*** Available data ***
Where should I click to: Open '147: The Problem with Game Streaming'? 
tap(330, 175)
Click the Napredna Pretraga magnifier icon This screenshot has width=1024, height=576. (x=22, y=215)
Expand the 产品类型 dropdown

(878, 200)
*** End of Available data ***
- Task requirements
Down to the last line, copy the entries above exactly.

- Expected answer
Where should I click to: Open '147: The Problem with Game Streaming'? 
tap(330, 175)
Click the Napredna Pretraga magnifier icon This screenshot has width=1024, height=576. (x=22, y=215)
Expand the 产品类型 dropdown

(878, 200)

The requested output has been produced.